Problems that Could Happen After Getting Any Vaccine

  • People sometimes faint after medical procedures, including vaccination. Sitting or lying down for about 15 minutes can help prevent fainting, and injuries caused by a fall. Tell the provider if you or your child feel dizzy, have vision changes, or have ringing in the ears.
  • As with any medicine, there is a very remote chance of a vaccine causing a severe allergic reaction, other serious injury, or death.

Where Can I Find This Vaccine?

Your child’s healthcare provider is usually the best person to discuss recommended vaccines for your child. These vaccines are part of the routine childhood immunization schedule. Vaccines for children and teens are available at:

  • Community health clinics

If your healthcare provider does not have these vaccines for children, ask for a referral.

Vaccines may also be available at:

  • Pharmacies
  • Workplaces
  • Community health clinics
  • Health departments
  • Other community locations, such as schools and religious centers

You can also contact the health department in your U.S. territory or freely associated state to learn more about where to get vaccines in your community.
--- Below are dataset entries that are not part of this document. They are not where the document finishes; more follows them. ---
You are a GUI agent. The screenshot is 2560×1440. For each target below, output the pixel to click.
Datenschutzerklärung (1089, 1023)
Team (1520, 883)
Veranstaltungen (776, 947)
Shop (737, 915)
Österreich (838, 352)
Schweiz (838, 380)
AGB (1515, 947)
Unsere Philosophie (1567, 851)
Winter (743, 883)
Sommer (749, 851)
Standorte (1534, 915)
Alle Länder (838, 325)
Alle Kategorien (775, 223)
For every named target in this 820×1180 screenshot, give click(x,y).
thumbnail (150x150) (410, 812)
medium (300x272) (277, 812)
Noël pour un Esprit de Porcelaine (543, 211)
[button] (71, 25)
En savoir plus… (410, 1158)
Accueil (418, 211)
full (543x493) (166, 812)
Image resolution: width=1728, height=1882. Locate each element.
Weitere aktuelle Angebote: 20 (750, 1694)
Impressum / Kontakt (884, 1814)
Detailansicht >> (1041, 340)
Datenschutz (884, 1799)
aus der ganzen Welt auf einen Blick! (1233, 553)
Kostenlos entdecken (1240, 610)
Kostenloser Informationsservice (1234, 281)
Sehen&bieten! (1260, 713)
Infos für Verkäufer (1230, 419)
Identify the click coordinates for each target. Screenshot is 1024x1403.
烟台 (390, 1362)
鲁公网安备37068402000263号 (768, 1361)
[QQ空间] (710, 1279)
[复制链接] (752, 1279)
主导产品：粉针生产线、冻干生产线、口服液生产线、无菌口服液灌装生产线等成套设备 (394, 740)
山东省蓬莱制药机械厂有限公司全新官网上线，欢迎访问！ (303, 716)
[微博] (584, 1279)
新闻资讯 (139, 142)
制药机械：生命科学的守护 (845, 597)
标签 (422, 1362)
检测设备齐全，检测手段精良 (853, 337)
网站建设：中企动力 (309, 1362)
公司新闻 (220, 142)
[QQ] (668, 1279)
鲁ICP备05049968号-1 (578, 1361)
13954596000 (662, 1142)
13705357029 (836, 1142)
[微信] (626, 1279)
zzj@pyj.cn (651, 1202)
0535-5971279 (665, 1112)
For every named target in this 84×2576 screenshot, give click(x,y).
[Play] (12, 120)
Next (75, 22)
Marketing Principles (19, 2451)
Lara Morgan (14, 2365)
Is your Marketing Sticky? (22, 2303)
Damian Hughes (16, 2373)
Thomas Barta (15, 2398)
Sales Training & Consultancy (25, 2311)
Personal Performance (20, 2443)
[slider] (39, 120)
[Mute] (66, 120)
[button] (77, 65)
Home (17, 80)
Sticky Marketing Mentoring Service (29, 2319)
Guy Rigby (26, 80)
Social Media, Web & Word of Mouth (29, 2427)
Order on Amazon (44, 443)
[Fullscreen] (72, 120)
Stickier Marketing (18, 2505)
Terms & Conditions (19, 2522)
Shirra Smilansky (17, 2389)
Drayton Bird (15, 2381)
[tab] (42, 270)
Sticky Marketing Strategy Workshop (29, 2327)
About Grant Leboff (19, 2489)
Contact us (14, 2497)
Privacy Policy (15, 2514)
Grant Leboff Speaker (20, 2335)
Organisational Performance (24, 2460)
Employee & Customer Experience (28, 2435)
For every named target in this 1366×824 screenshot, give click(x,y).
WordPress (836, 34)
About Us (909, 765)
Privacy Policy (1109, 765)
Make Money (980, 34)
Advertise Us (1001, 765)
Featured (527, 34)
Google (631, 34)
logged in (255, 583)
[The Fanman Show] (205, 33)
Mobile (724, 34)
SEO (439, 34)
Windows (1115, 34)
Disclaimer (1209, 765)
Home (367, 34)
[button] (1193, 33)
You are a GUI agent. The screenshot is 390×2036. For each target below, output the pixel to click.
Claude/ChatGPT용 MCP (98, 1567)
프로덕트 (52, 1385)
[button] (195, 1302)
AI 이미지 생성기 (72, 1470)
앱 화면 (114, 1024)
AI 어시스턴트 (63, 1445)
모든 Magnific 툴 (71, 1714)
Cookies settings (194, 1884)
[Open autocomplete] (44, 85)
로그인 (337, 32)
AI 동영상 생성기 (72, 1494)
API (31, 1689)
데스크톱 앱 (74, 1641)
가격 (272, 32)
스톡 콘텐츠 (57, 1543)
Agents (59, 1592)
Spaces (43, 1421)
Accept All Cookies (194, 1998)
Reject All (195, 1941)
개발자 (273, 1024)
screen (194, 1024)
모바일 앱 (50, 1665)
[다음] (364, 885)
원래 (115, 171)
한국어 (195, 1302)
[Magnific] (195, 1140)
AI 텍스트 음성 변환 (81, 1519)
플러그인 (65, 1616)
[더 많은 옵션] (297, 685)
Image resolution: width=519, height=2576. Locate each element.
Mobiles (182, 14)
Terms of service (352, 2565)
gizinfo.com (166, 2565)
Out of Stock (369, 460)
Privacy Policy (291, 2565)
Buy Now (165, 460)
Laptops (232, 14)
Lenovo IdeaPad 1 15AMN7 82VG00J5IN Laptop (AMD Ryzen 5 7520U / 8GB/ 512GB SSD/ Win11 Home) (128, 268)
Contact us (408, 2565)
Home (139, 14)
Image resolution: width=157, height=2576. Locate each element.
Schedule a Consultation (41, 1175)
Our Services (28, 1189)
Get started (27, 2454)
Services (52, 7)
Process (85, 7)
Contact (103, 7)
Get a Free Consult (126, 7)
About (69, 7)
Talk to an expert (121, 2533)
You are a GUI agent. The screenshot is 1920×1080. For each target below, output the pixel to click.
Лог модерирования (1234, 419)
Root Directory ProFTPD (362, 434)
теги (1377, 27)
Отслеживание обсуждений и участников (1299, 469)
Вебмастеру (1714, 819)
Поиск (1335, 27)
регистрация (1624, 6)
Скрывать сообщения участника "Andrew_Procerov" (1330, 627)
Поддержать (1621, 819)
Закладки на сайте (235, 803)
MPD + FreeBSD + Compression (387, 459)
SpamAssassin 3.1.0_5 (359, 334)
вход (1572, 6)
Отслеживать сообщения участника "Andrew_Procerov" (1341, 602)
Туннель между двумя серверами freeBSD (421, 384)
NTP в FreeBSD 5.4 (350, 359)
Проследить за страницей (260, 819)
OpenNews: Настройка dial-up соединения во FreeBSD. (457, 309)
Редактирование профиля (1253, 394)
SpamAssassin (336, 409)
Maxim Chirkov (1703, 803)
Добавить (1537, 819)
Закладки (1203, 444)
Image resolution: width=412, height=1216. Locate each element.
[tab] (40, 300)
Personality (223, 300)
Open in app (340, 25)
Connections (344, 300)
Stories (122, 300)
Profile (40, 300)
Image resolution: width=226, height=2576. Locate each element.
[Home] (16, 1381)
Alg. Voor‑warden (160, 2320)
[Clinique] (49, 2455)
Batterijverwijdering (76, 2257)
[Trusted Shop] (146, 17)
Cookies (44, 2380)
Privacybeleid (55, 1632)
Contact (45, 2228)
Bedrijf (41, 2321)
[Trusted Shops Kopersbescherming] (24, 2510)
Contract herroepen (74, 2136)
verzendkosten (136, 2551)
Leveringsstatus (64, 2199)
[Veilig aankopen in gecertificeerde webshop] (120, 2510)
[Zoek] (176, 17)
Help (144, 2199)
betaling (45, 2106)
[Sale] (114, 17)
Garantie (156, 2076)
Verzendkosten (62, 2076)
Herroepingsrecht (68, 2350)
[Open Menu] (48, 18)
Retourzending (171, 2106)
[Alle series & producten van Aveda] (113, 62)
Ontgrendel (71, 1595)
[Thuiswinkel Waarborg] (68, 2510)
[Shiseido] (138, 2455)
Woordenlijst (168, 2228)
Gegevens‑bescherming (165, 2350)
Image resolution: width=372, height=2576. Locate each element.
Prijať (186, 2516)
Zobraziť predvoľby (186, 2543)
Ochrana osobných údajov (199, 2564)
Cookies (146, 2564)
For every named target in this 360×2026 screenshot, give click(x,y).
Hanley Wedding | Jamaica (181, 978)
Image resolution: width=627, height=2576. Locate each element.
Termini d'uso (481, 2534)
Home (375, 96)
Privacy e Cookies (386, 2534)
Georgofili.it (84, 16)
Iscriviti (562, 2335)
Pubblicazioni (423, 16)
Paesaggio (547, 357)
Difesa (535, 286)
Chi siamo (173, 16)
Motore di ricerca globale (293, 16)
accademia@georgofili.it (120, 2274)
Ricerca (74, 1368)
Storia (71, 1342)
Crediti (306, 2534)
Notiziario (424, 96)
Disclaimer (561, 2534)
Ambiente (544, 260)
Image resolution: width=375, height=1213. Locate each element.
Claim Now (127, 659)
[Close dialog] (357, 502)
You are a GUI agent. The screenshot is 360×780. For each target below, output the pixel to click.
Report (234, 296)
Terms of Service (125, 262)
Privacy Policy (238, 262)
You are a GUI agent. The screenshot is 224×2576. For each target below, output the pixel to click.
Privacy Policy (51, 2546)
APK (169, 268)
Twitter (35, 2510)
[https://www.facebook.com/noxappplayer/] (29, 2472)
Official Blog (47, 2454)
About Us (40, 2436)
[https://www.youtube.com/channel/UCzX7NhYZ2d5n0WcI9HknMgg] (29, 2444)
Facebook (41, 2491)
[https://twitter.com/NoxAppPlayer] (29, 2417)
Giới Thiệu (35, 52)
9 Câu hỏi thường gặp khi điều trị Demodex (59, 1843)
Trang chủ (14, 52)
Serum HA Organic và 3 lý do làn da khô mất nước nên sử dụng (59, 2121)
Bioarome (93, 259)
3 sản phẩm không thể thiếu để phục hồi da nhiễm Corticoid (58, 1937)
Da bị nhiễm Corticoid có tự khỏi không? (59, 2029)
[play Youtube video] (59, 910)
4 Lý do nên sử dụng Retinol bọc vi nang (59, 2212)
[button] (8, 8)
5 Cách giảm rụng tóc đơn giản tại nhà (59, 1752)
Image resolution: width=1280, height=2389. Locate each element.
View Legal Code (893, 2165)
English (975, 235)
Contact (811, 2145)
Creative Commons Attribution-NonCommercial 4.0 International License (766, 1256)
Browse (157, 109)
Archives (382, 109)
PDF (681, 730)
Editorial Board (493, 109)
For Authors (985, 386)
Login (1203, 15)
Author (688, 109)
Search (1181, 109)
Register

When receiving any vaccine, ask the provider to record the vaccine in the state or local vaccine registry, if available. This helps providers at future visits know what vaccines you or your child have already received.

How Can I Get Help Paying for This Vaccine?

Most health insurance plans cover routine vaccinations. The Vaccines for Children (VFC) program also provides vaccines for children 18 years and younger who are uninsured, underinsured, Medicaid-eligible, American Indian, or Alaska Native.